Nous considérons que la visibilité accordée aux coulisses caractéristique de l’œuvre de Toussaint est moins métalittéraire que littéraire, et qu’elle est constitutive de la mécanique romanesque. Ainsi, le fonctionnement de La Clé USB nous paraît représentatif de cette énergie de la fiction, énergie qui s’appuie sur la tension entre ce qui est révélé – ou présenté comme tel – et ce qui est caché – ou laissé dans l’ombre. Le terme « coulisses » est d’ailleurs en lien direct avec ces perspectives ; au théâtre il distingue cet espace au-delà des feux de la rampe, cet espace extérieur au cadre visible du plateau et il désigne aussi les châssis de toile mobiles constituant les décors qui s’offrent à la lumière et aux regards des spectateurs pour construire des espaces fictifs. Dans son usage pratique, il est donc à la fois le lieu du travail en retrait, et le support de l’illusion, sa manifestation.

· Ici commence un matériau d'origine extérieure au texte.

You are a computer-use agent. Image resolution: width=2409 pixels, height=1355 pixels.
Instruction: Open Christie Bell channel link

Le regard peut être dès lors tout autant arrêté par les coulisses que dirigé vers des lieux plus secrets. Entre révélation et occultation, le terme garde toujours cette ambivalence. Il renvoie d’ailleurs étymologiquement à ce qui glisse, à ce qui est mouvant, instable. La Clé USB se fonde précisément sur des glissements, sur une instabilité diégétique qui touche les personnages et le narrateur en particulier. Jean Detrez est doublement « curieux » : la clé USB éponyme est ainsi le premier objet de sa curiosité, mais il est également « curieux » aux yeux du lecteur qui découvre un comportement singulier et le suit dans ses tribulations chinoises et bruxelloises. Le désir de voir et de savoir de ce spécialiste de la prospective prend la forme de l’enquête et anime le récit. En ouvrant de mystérieux dossiers, en supposant des portes dérobées, le narrateur fait « coulisser » la fiction comme il fait « coulisser » le réel dans des déplacements successifs, et non des avancées narratives, glissements que nous nous proposons d’explorer.

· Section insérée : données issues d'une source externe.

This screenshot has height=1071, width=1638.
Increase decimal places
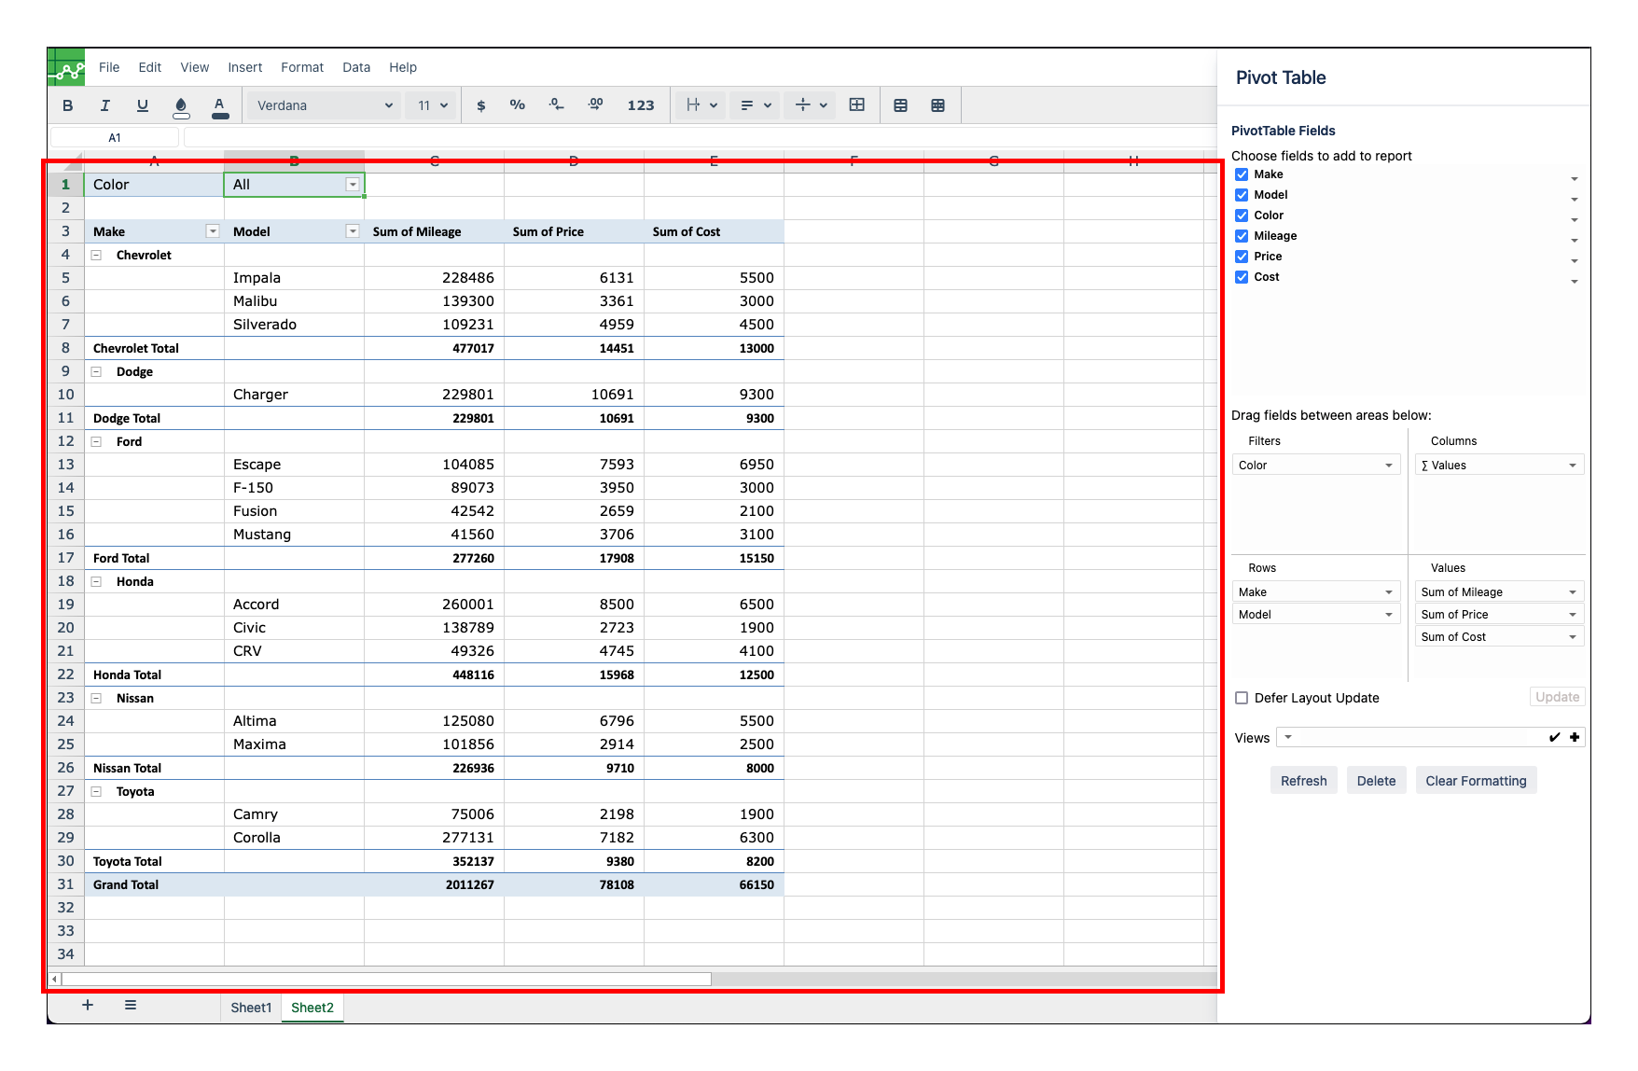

Dès les premiers mots, le roman se place sous le signe de l’énigme et attise la curiosité du lecteur, le propos liminaire mêlant l’exposition d’un événement à des considérations générales sur l’opacité des êtres :
Un blanc, oui. Lorsque j’y repense cela a commencé par un blanc. À l’automne, il y a eu un blanc de quarante-huit heures dans mon emploi du temps […]. On ne sait jamais tout de la vie de nos proches. Des pans entiers de leur existence ne nous sont pas accessibles. Il demeure toujours des zones d’ombre dans leur vie, des blancs, des trous, des absences, des omissions. […] Mais il y a ce blanc, ce blanc volontaire dans mon emploi du temps, cette parenthèse occulte que j’ai moi-même organisée en gommant toute trace de ma présence au monde, comme si j’avais disparu des radars, comme si je m’étais volatilisé en temps réel11.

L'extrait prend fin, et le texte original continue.